“I canna think what else tae do, Princess, tis right there. I will go get m’sword and I will return, and if ye look, ye will be able tae see me most of the time.”
“I can’t see anything.” A tear rolled down my face. “Don’t leave me here, please. I’ll come with you.”
“Nae, ye canna see in the dark, twill be unsafe. If I go fast, I can get my sword and return before anyone figures out that we are missin’. I will return in just a moment. I need ye tae wait for me, be verra quiet, daena make a sound.”
“How will you find me?”
“I ken where ye are. I will find ye, I promise. I will go right there and come right back — ye wait right here, daena move.” He turned to look back then said, “Promise ye winna move or speak, promise?”
I nodded.
Somehow he saw me. “Good, I will be right back.”

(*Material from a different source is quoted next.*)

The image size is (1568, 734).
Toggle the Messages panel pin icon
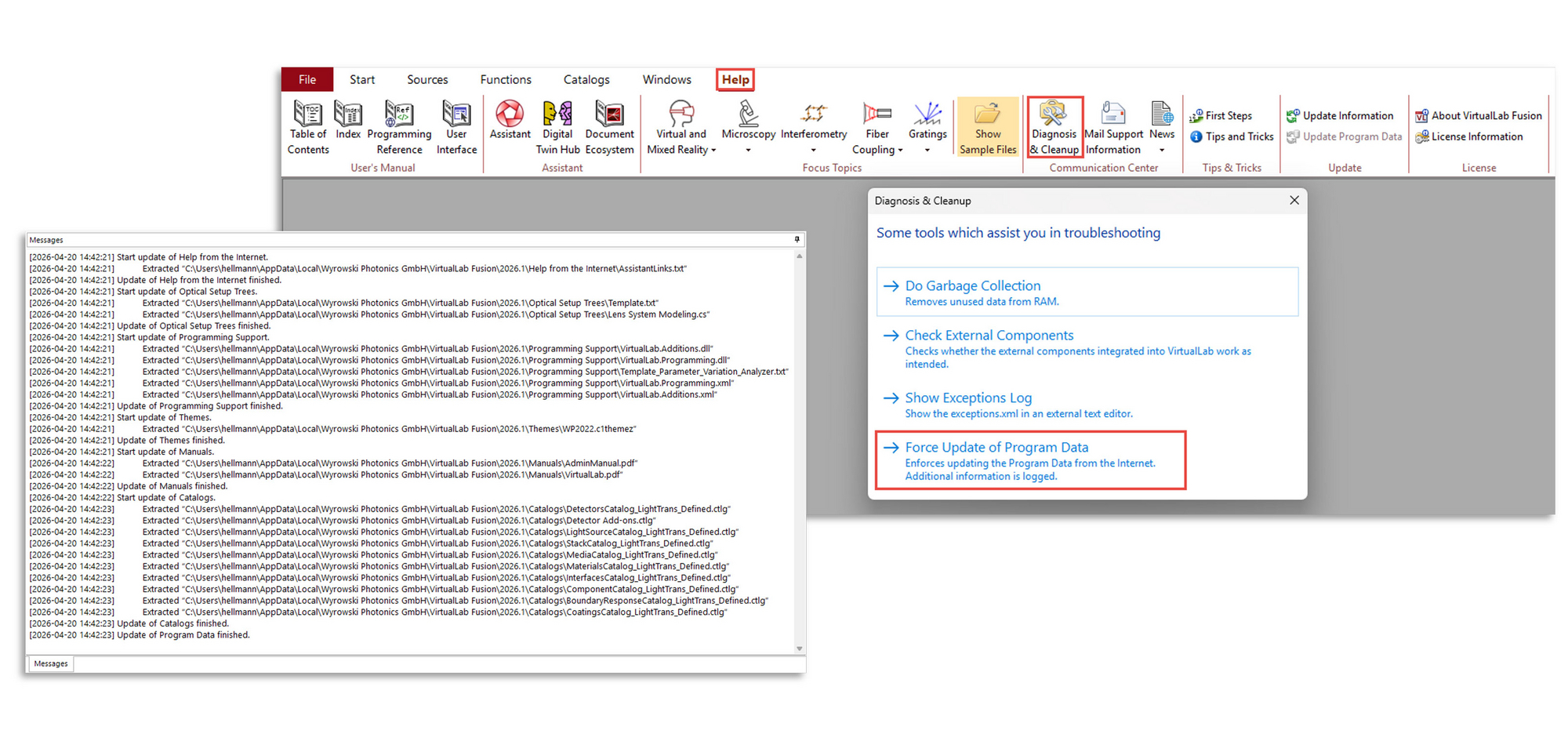pos(797,239)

He stood and was gone, slipping away through the night.
I was alone.
It was like sensory overload. My internal processes were loud, echoing, but I couldn’t see at all, nothing — like being in a vacuum, a darkness so encompassing it made me want to scream, sitting alone cross-legged in a forest.
In the dark.
In Scotland.
In a totally different century.
There was a shift beside me, a movement.
I burst into tears.
There was a rustle in the leaves.
I cowered and then whispered, “Who is it?”
Dude climbed into my lap.
I sobbed, folding over so my forehead was on the back of Dude’s head, terribly frightened. I stroked Dude, tears rolling down my cheeks.

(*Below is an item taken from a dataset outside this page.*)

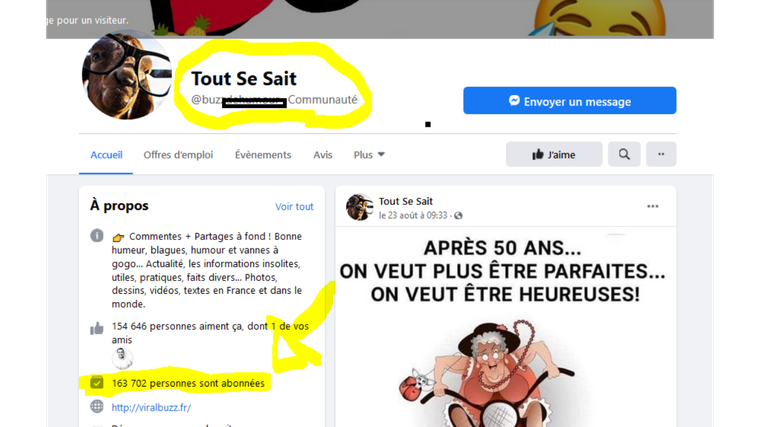Click the thumbs-up likes icon
This screenshot has height=427, width=760.
[97, 329]
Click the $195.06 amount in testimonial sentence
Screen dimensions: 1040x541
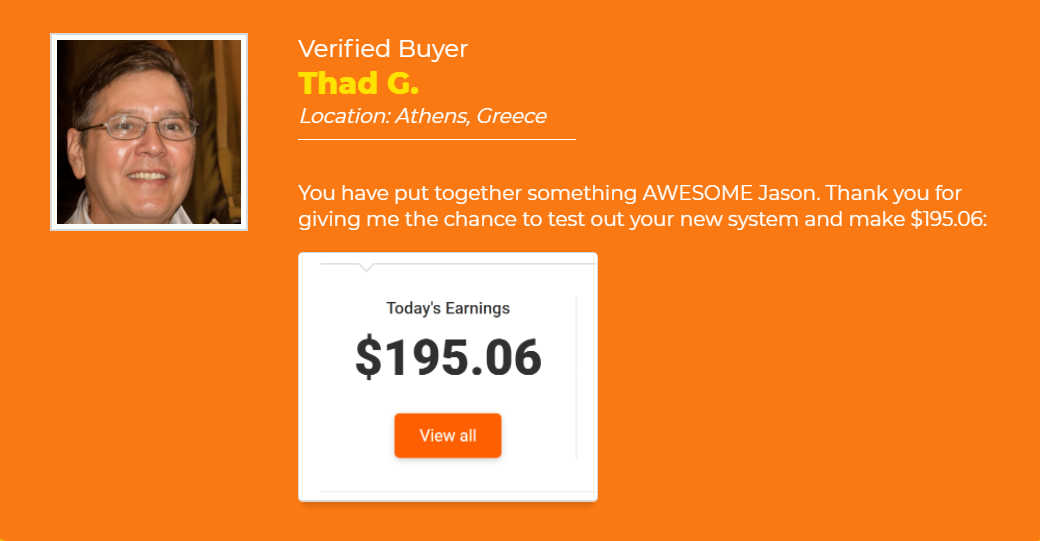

He didn’t curl up and get comfortable, he sat like a sentry, on my criss-crossed ankles, facing in the direction Torin had gone. I hoped that meant Dude could see. I hoped Dude would let me know if he saw something go wrong.
What if something happened to Torin?
If he died, I’d die too. I was probably already dead, just acting out the motions of escape. There was no way we were going to survive this. Torin had promised to protect me and minutes later, here I was — alone in the woods.
Then it came: faint, far off — yelling.
My heart dropped like a stone.
Oh God. He’d been seen.
I crouched lower, peering into the darkness.
Should I stay? Run? Go to him?
Every choice seemed like the wrong one, so I froze.
Then I heard steel — the sound of metal clashing against metal, ringing sharp and terrible. I’d heard it once before on my own lawn, but this was worse: a melee through the trees, that I couldn’t see, and Torin, the only person I knew in this world, was in the middle of it.
Men were shouting. Boots thudding. The wet, grunting sounds of bodies colliding. My protector was fighting for both our lives.